You’re not there because someone loves fish and want to take care of you, you’re just part of a child’s science experiment. Live animals are prohibited in the national science fair, but not in school classrooms. Texas middle schooler Ruby G. recently stepped up on behalf of the animals and may have saved thousands of (fish) lives over the next decades of classroom experiments.
Ruby’s 7th grade honors classroom was experimenting with different ecosystems with 2 liter soda bottles. A terrarium, with soil and bean or grass seeds is in a bottle on top. On the bottom was the aquarium bottle. A string between the 2 acts as a root system and carries water to the soil.
The aquarium ecosystem had gravel, aquatic plants called Duckweed, bottled spring water, and snails. The teacher also said they could add a betta fish and/or small fish. This is when Ruby started to realize putting fish in something that small was disastrous. It wasn’t just theory–fish in other classes had already died in the first week!
Her mother reports, “When we went to Petsmart to get aquatic plants for her team’s aquarium, the employee there said, ‘please don’t put any fish in those bottles.’ And she told Ruby that kids from her school had completely cleaned out the store buying betta fish. And she was asking her manager not to allow the kids to buy fish for that anymore.”
“So Ruby decided then and there she was going to do something about it. And when we came home from the store she got on the computer and started writing.”
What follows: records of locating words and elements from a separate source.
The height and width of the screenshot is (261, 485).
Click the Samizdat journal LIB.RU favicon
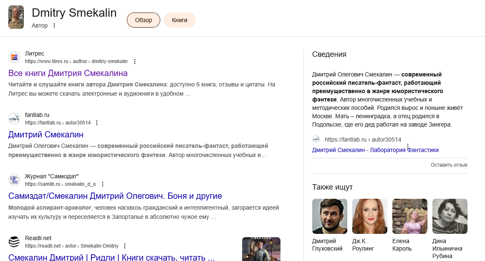pos(14,180)
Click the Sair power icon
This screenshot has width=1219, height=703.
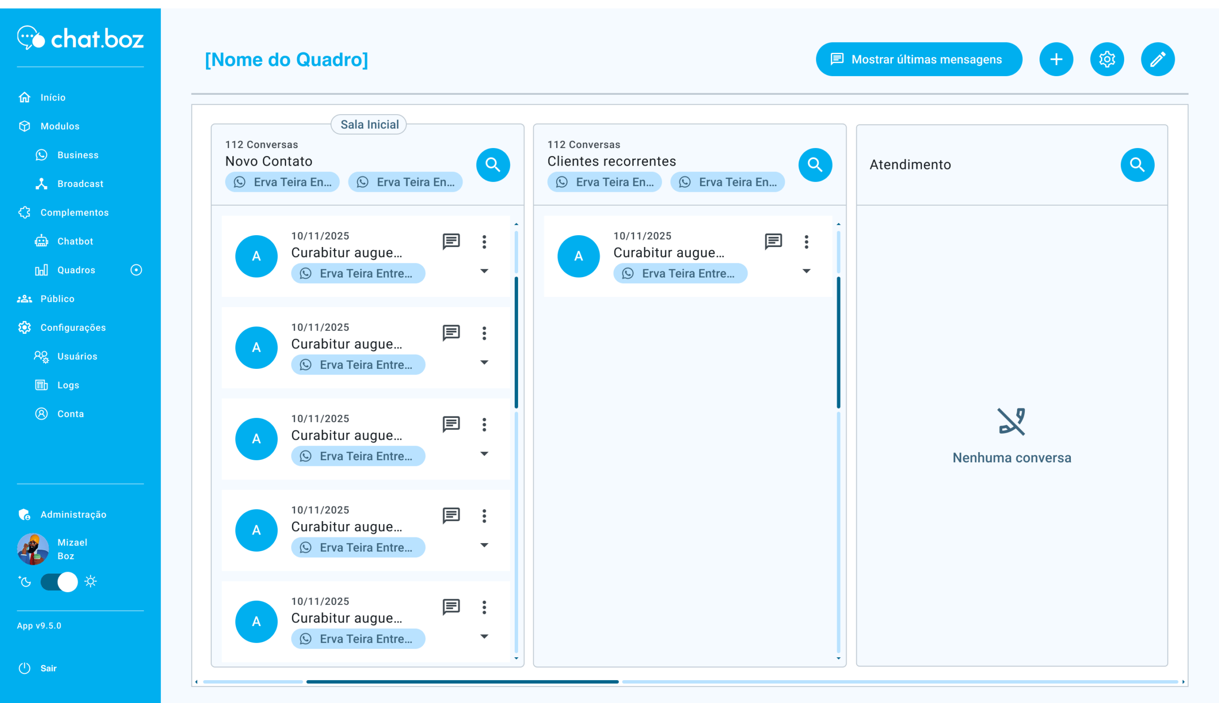point(25,668)
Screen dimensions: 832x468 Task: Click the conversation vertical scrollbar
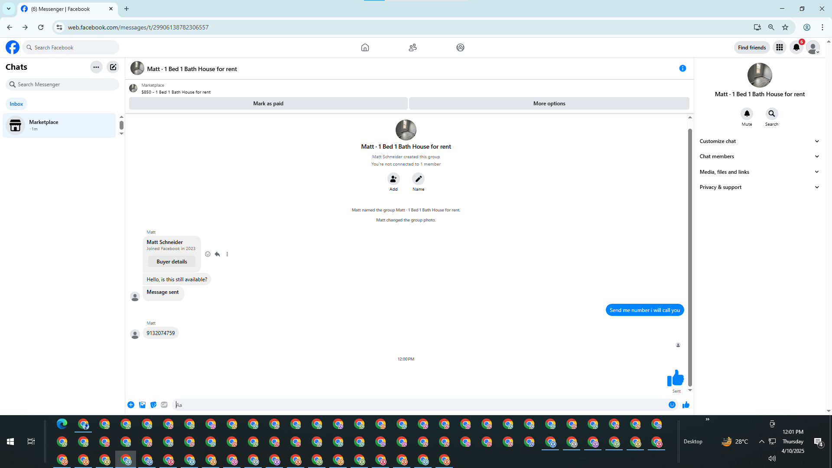(690, 256)

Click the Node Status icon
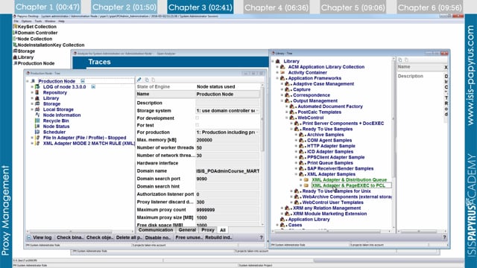pyautogui.click(x=37, y=126)
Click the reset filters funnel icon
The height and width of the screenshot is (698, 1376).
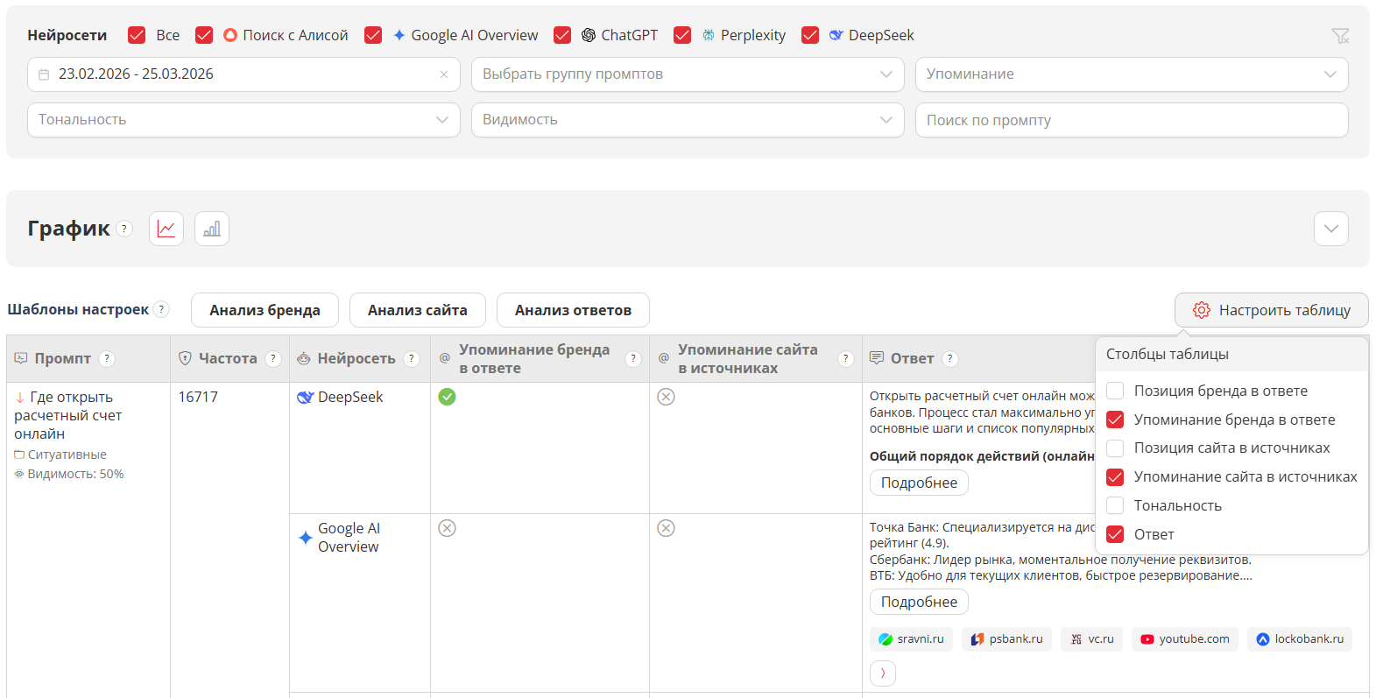tap(1340, 36)
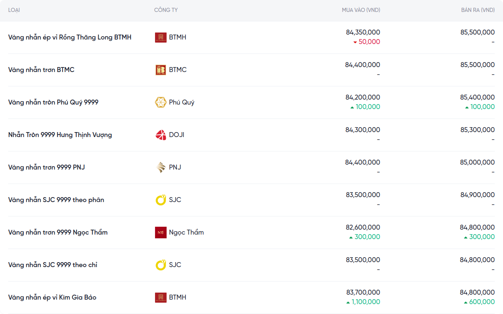The height and width of the screenshot is (314, 503).
Task: Open Vàng nhẫn ép vỉ Rồng Thăng Long BTMH
Action: [x=70, y=37]
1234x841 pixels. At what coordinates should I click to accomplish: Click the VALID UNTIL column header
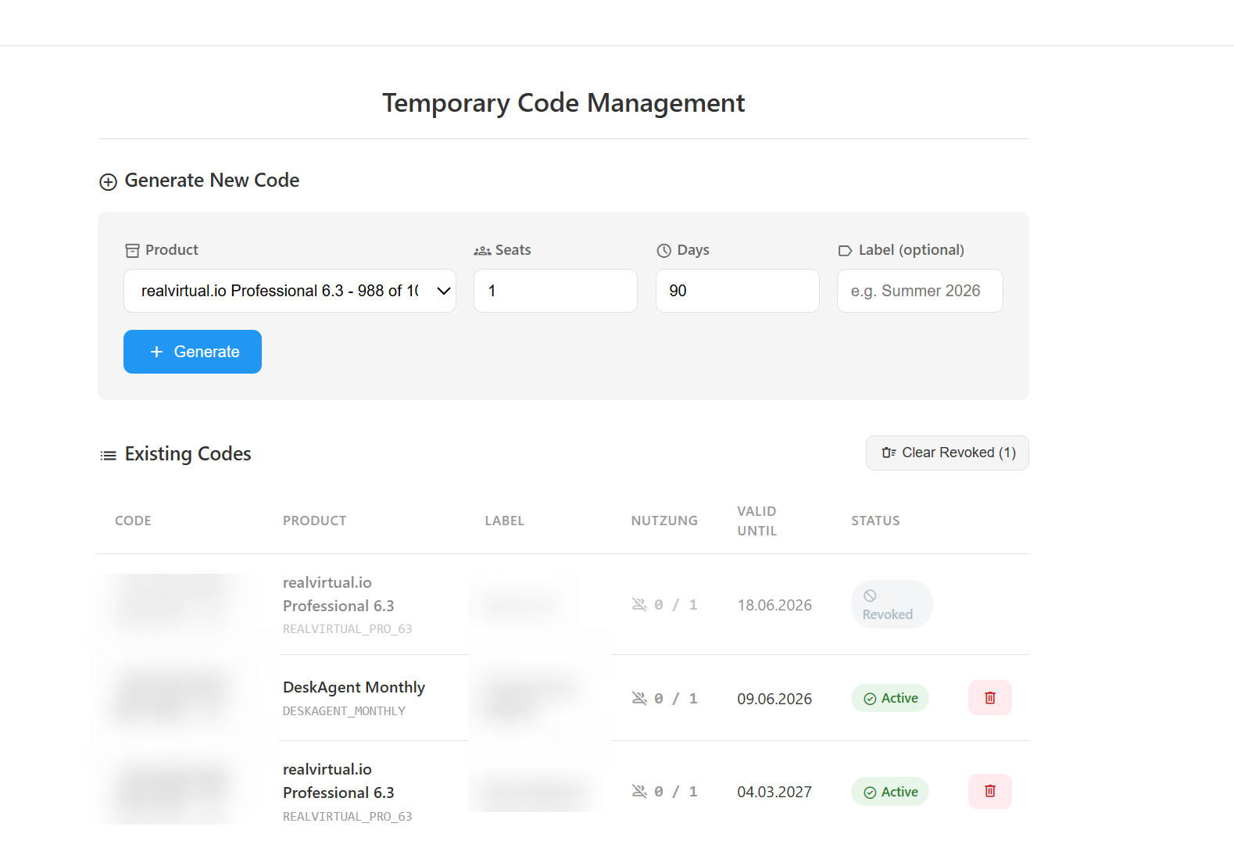(756, 521)
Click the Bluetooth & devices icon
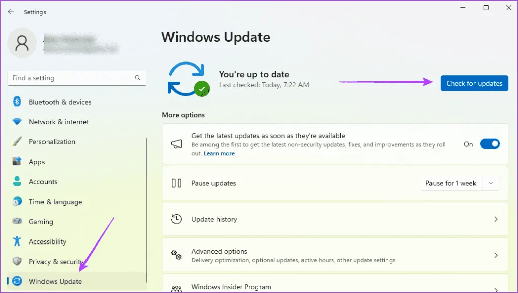Image resolution: width=518 pixels, height=293 pixels. point(17,102)
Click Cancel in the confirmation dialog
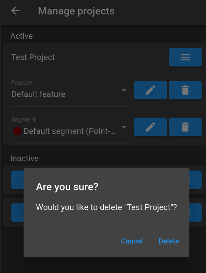Screen dimensions: 206x273 point(132,241)
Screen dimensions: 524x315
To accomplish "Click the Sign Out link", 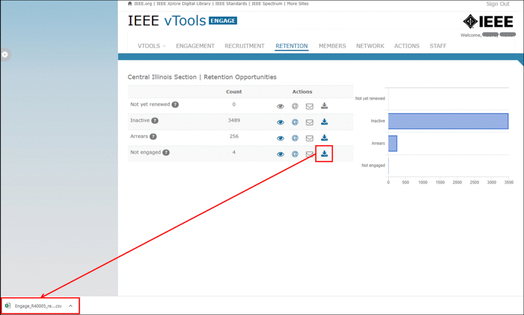I will [497, 4].
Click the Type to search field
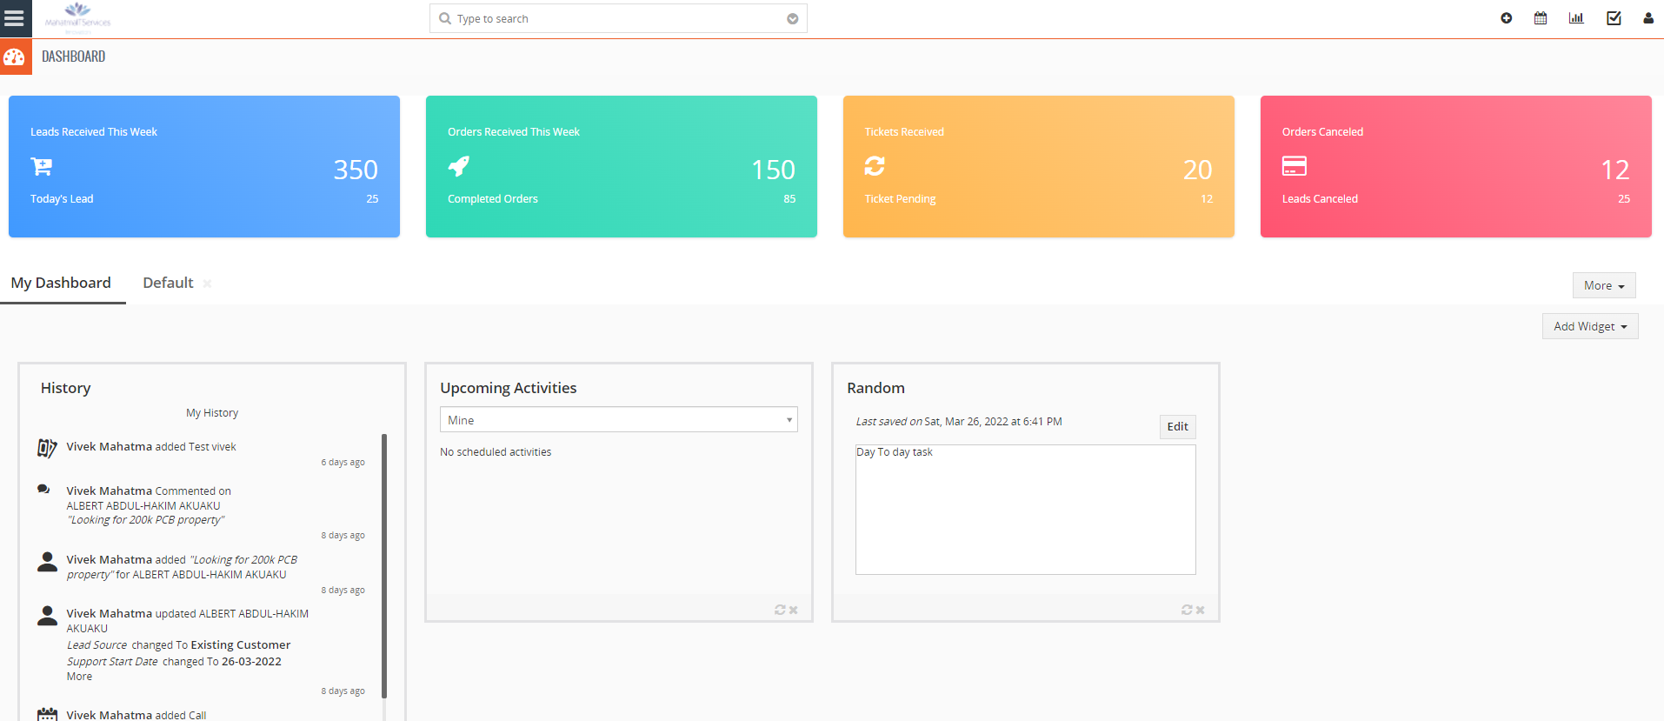Image resolution: width=1664 pixels, height=721 pixels. pyautogui.click(x=609, y=19)
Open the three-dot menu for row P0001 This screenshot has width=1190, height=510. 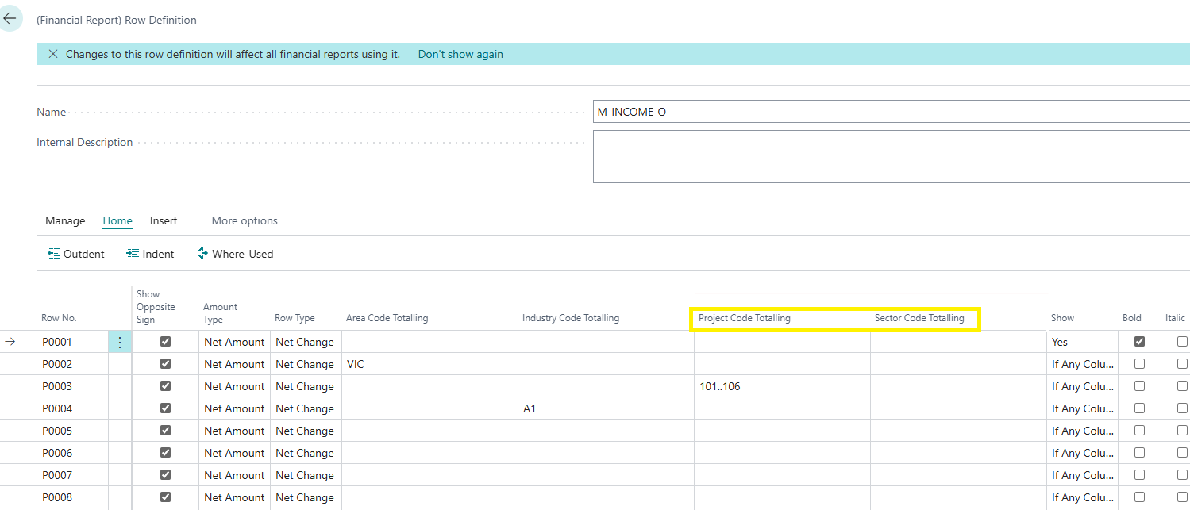(x=120, y=342)
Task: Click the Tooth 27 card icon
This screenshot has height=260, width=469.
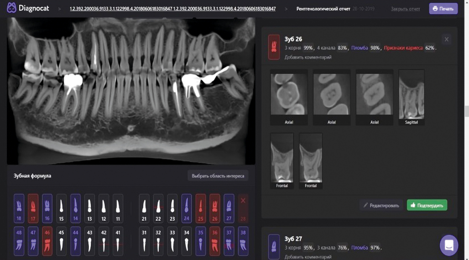Action: pos(274,246)
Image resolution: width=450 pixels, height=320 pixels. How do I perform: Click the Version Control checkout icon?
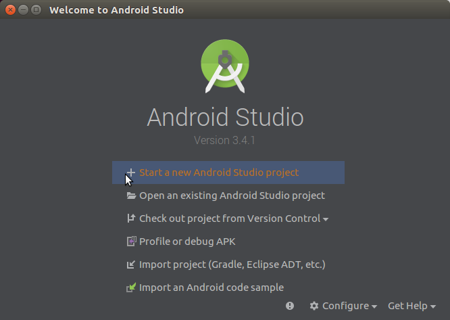(x=131, y=219)
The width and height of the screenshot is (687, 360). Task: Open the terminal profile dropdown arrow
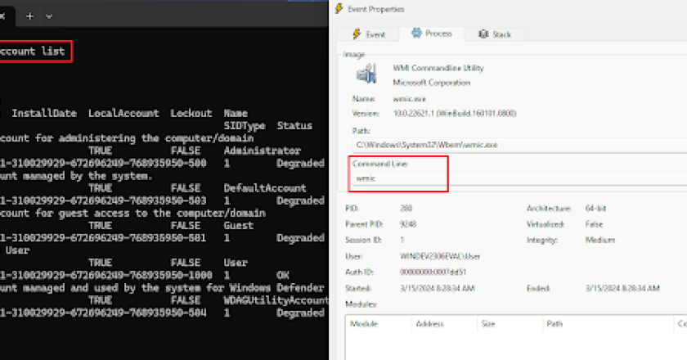coord(49,16)
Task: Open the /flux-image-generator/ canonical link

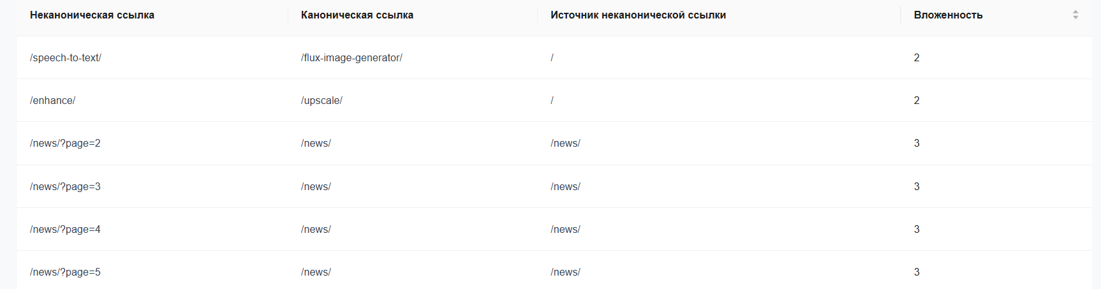Action: tap(351, 57)
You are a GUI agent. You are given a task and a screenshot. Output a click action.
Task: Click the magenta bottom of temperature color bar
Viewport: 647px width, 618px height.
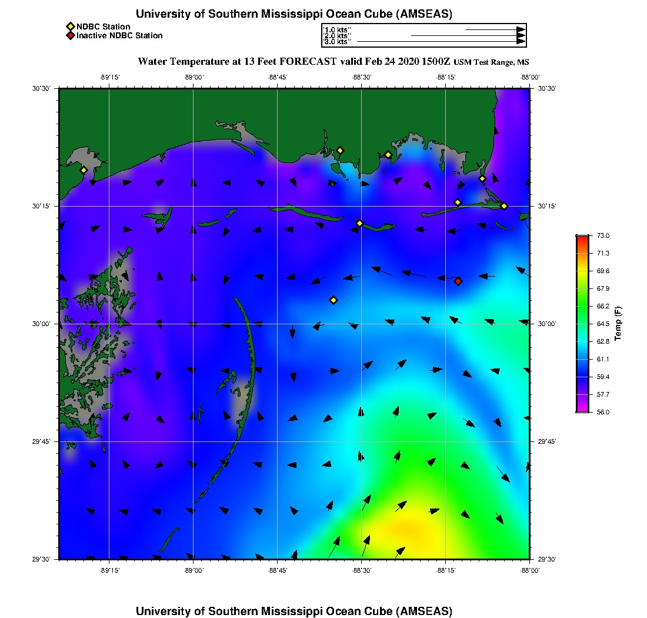click(x=582, y=408)
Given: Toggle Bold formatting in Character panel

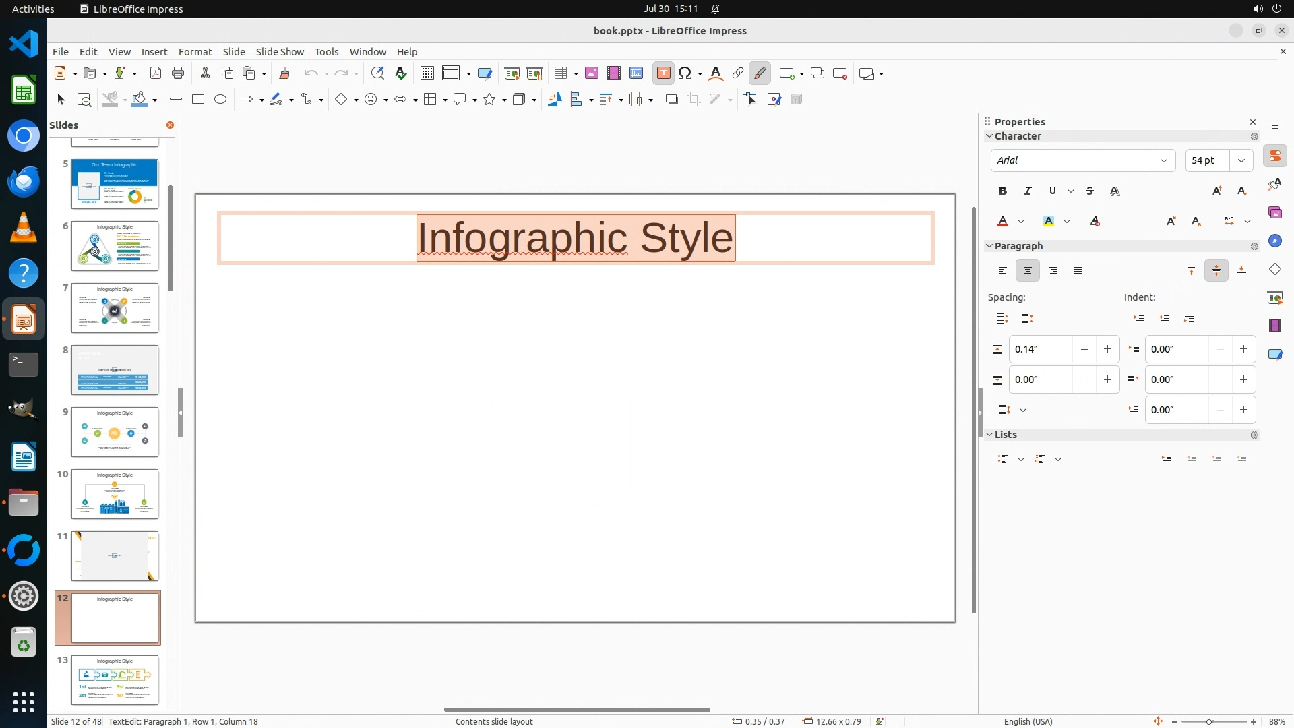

A human being is a part of the whole called by us universe, a part limited in time and space. He experiences himself, his thoughts and feeling as something separated from the rest, a kind of optical delusion of his consciousness. This delusion is a kind of prison for us, restricting us to our personal desires and to affection for a few persons nearest to us. Our task must be to free ourselves from this prison by widening our circle of compassion to embrace all living creatures and the whole of nature in its beauty. – Einstein
Next, Ruby submitted her well-written paper to her teacher, who was convinced to stop using live fish in future science experiments in his classroom. While that might have disappointed a few of the children, most approved of the compassionate choice to not use animals in classroom experiments.
We all can make a difference in the world. We see injustices every day, to humans and other animals. We make choices with our actions and our words, our inactions and our silences. Brava to Ruby for standing up and getting things done!
Here’s Ruby’s paper:
The Act Against Fish and 2-liter Bottles
I would first like to state this- in the national science fair, live animals are prohibited. No animals are to be used- nor human subjects without permission slips. Now- I realize it’s not possible to ask a fish for a permission slip, but picture this. You’re taken out of your home/shelter and are put in a tiny containment space for a semester- about 18 weeks, with unusual amounts of food, and caretakers who know nothing about you. There you have it- exactly what happens to whatever fish, or shrimp you buy for your bottle project. It isn’t reasonable to leave these creatures with 12-13 year olds who just buy fish because they think it will look cool- they have no idea what the fish need- and as I’ve discovered, our teachers may not know anything about our water breathing friends either, seeing as if they did they would know the inch-per-gallon rule.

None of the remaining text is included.